Early-childhood education deserves a legitimate, ongoing source of state funding, not tainted money from the expansion of copper-nickel mining in northern Minnesota as proposed by Art Rolnick and Mike Meyers ("A pot of money for early education," Jan. 26).

The economic as well as educational benefits of quality early-childhood education for Minnesota's youngest citizens are well-documented. However, it is problematic to propose the use of a "pot of money" from sulfide-mining pollution that harms children's brains (mercury contamination of fish and manganese contamination of drinking water) as a way to fund early-childhood education.

The serious health effects of sulfide mining on infants, children and adults are described in a letter recently signed by 153 Minnesota doctors, nurses, scientists and health professionals calling for a health risk assessment before any decisions are made on the PolyMet project, Minnesota's first proposed sulfide mine. According to the signers of the health professionals' letter: "We can't afford additional mercury affecting babies and children in Minnesota. Mercury is a potent neurotoxin and 1 out of 10 infants in our Lake Superior Region are already born with unsafe levels of mercury in their blood."

It is especially ironic that children on Indian reservations in northeastern Minnesota would have to be poisoned by additional mercury in their food and other contaminants in their water before they could benefit from the proposed additional early-childhood education funding.

The funding source for this amazing "pot of gold" is the School Trust Lands Funds. Rolnick and Meyers expect that "[t]his cash trove soon may be worth millions more per year." This is because they are counting on "[r]oyalties on new mines yielding copper and nickel [to] add hundreds of millions of dollars to the school trust fund in decades to come."

--------------------------------

Requirement → Please copy the letter on mining money for early education from "It is especially" up to and including "early-childhood education funding.", swapping "Indian reservations" for "tribal lands". None of the rows matter for this.

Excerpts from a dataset
--------------------------------

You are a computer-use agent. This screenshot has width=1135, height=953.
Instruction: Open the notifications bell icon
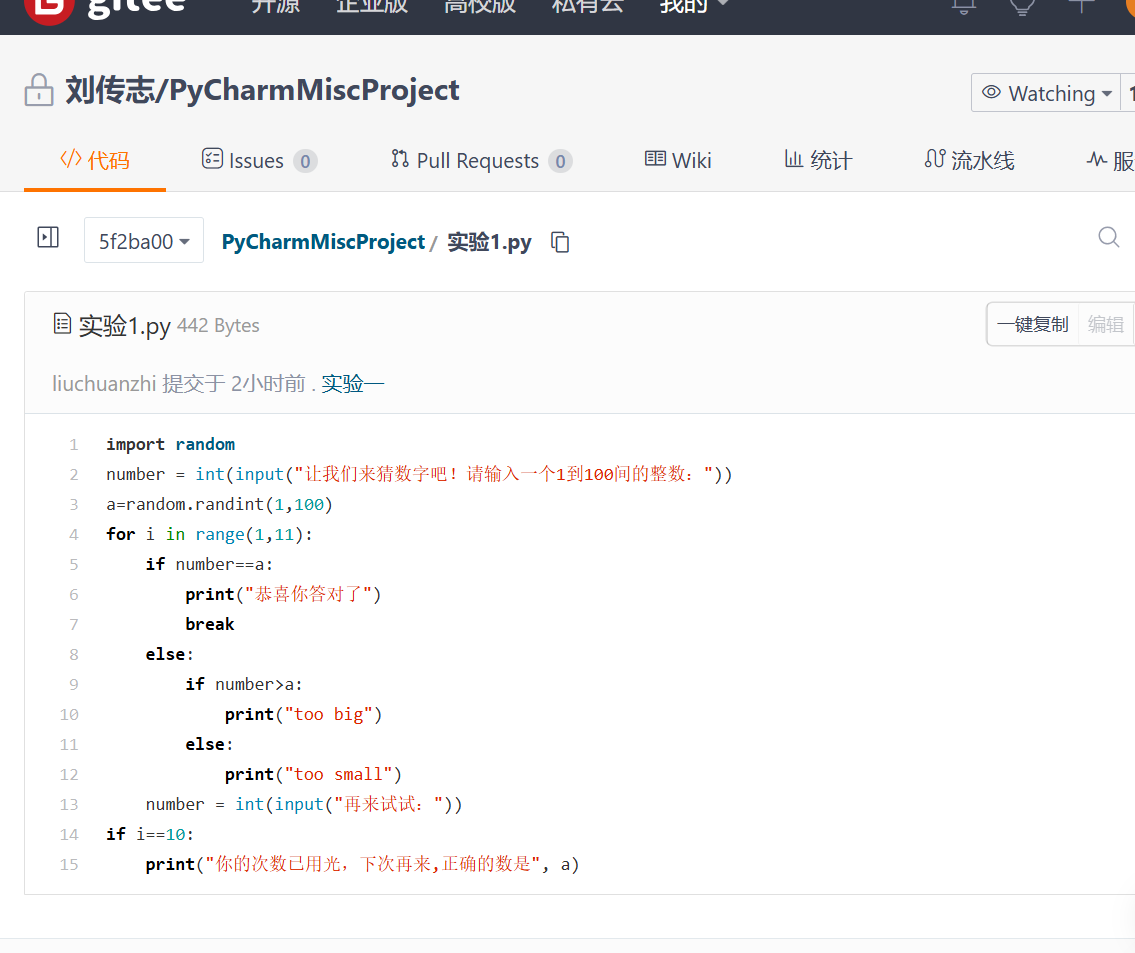coord(964,6)
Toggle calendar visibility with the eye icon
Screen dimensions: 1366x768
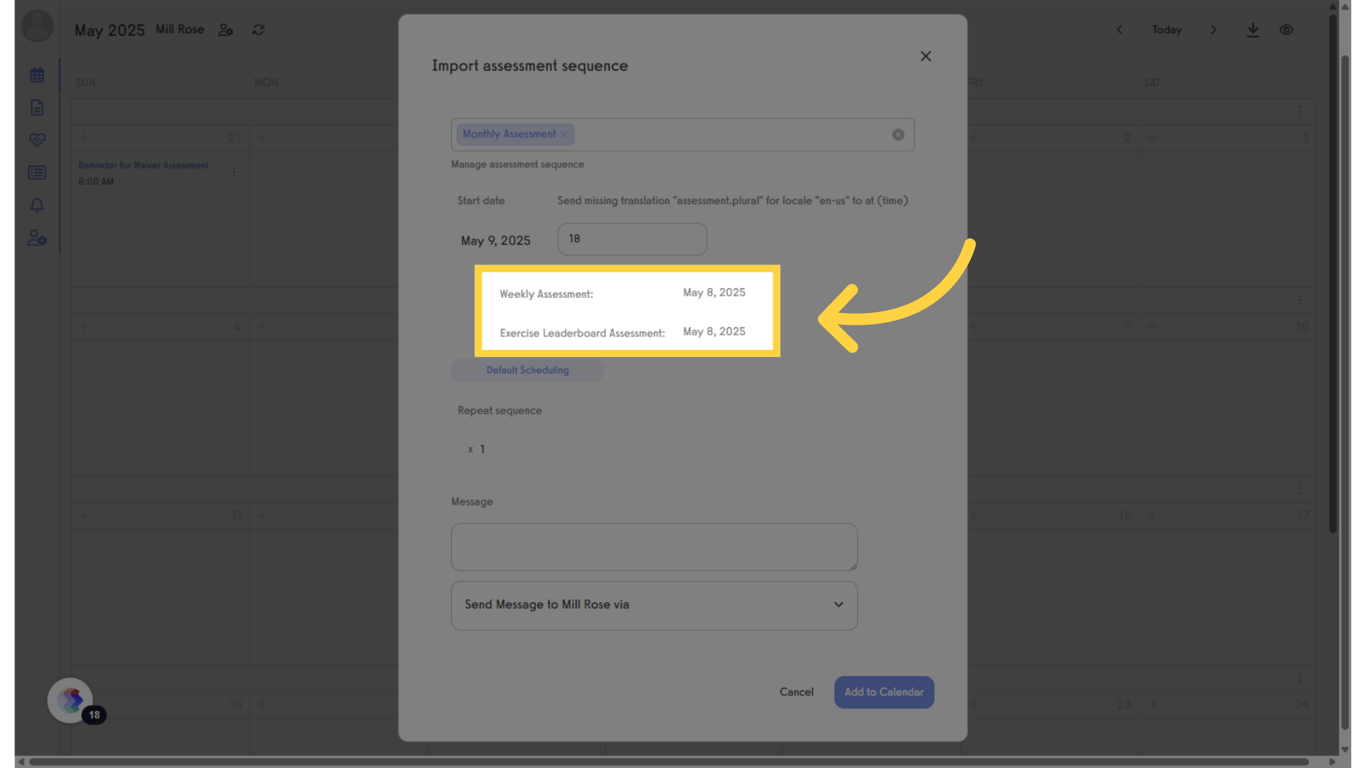pos(1286,30)
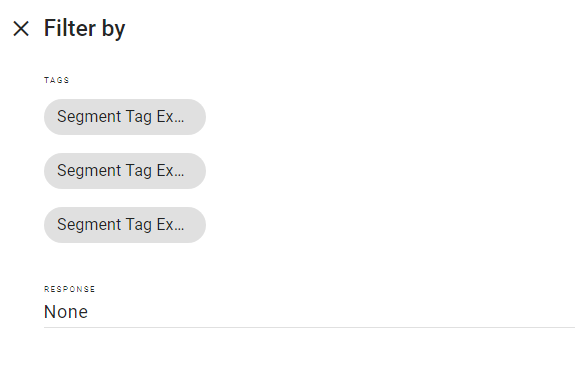Image resolution: width=588 pixels, height=366 pixels.
Task: Expand the Response selection field
Action: coord(309,312)
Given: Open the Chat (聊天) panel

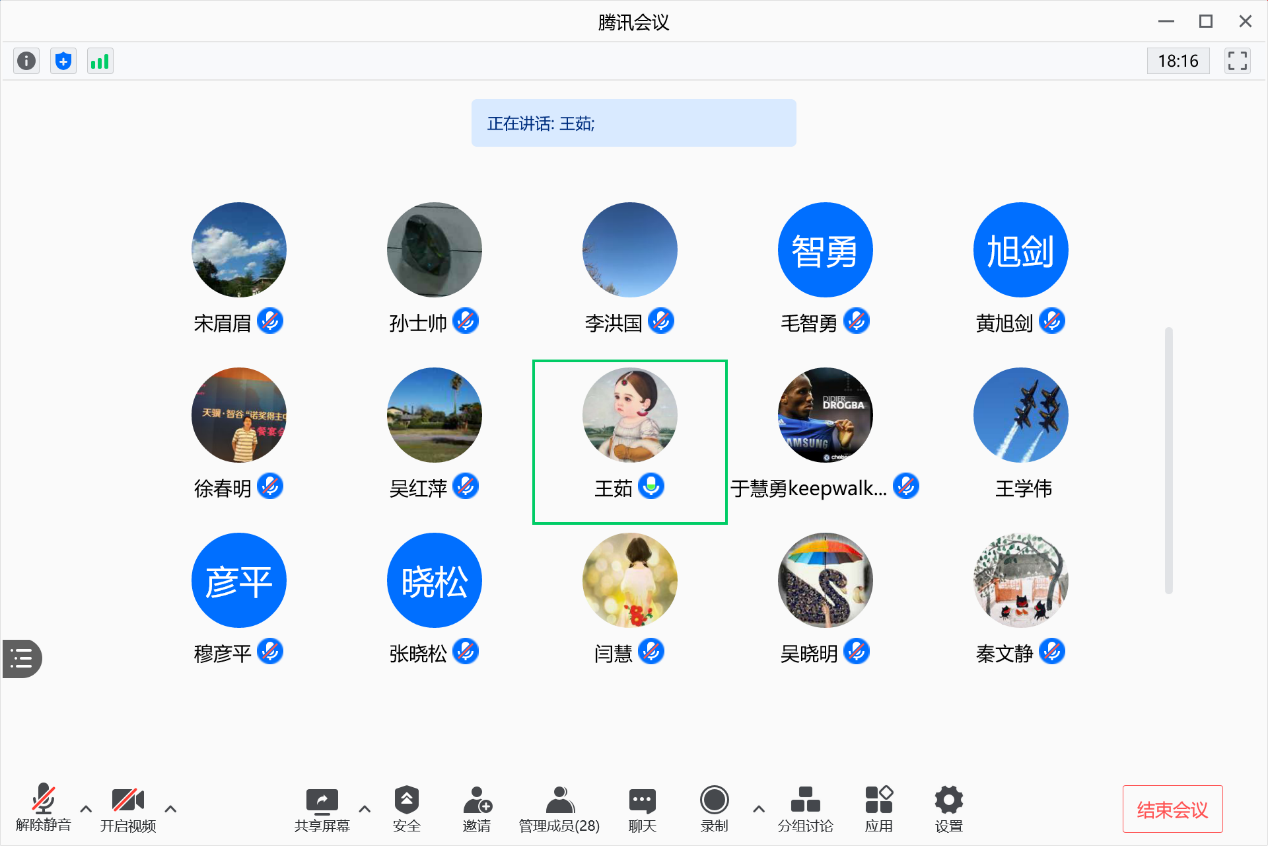Looking at the screenshot, I should [x=642, y=808].
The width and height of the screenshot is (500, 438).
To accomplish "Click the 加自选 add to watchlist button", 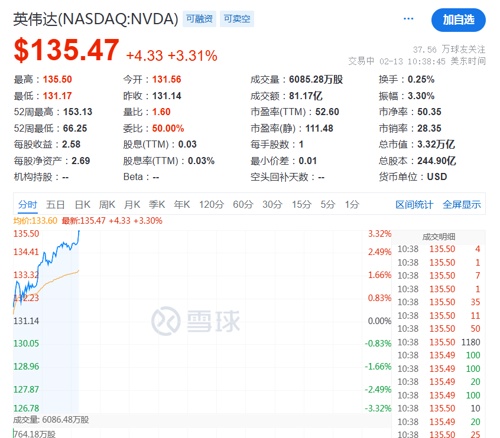I will (458, 20).

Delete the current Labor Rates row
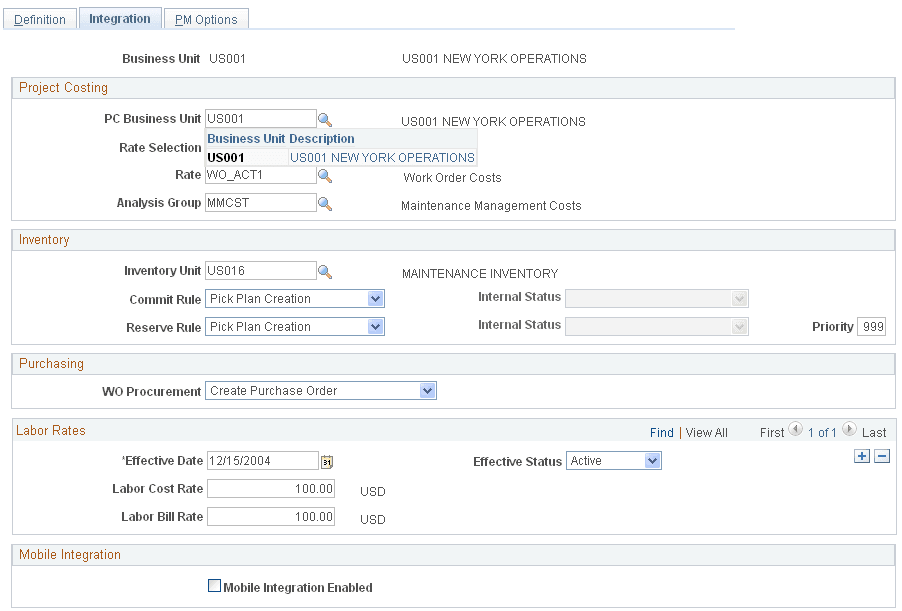click(x=881, y=456)
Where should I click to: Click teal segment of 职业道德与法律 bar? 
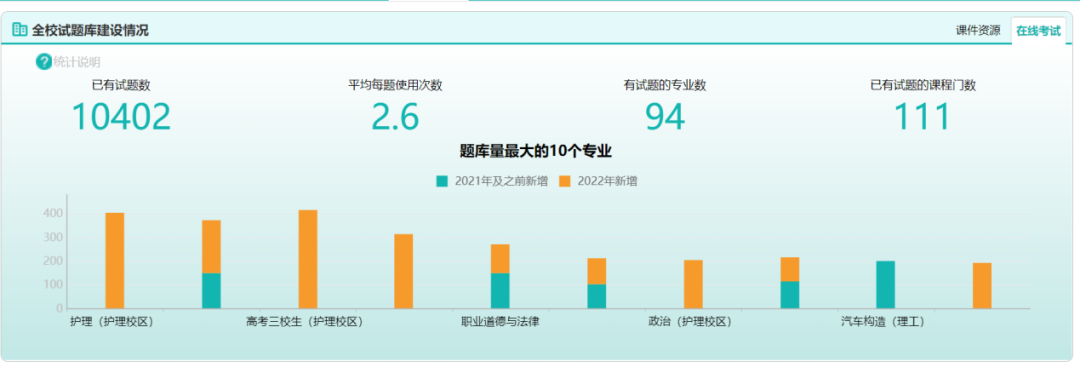coord(500,291)
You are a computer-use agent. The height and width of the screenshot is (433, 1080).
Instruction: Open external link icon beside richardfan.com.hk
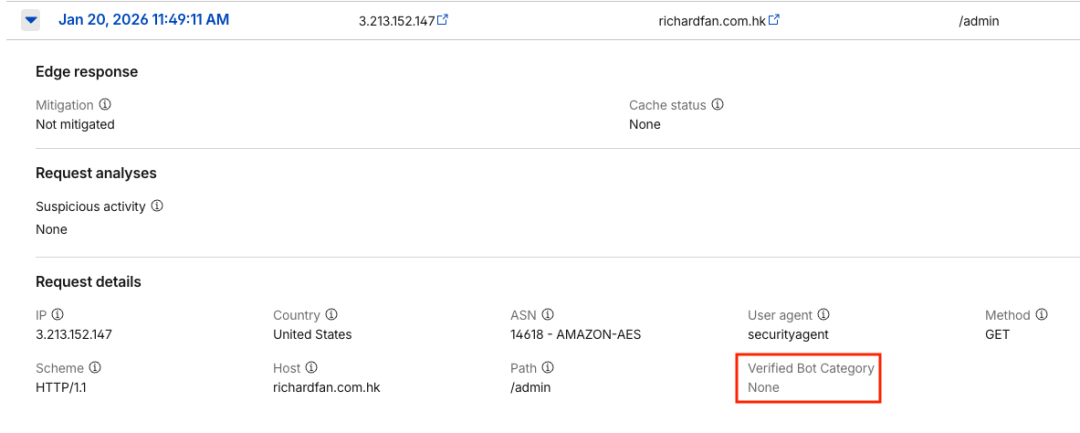coord(774,20)
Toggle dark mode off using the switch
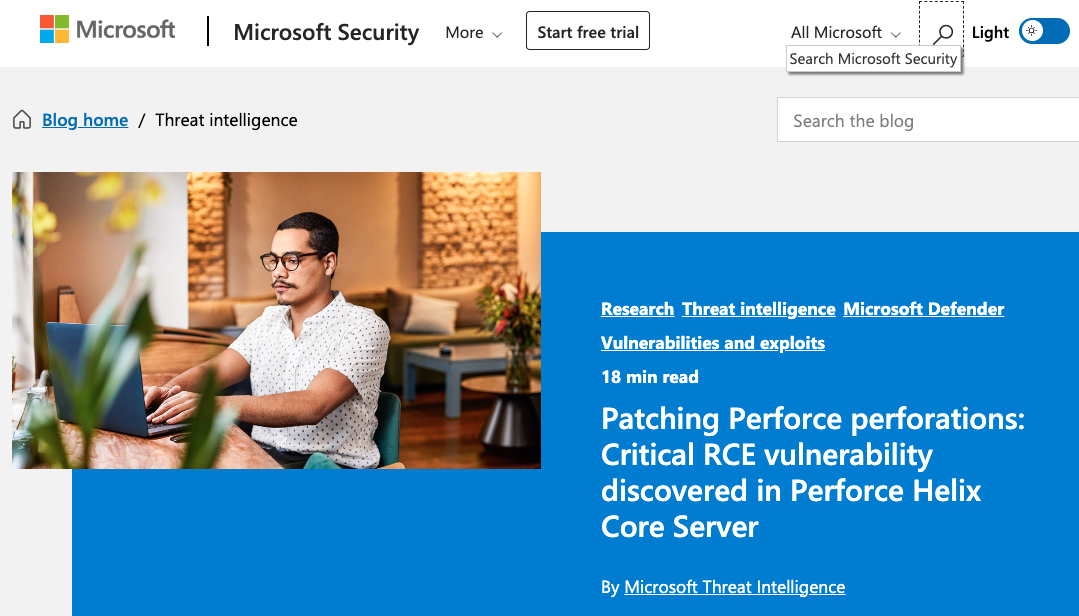Viewport: 1079px width, 616px height. pyautogui.click(x=1044, y=31)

--------------------------------

Worked solution →
It is especially ironic that children on tribal lands in northeastern Minnesota would have to be poisoned by additional mercury in their food and other contaminants in their water before they could benefit from the proposed additional early-childhood education funding.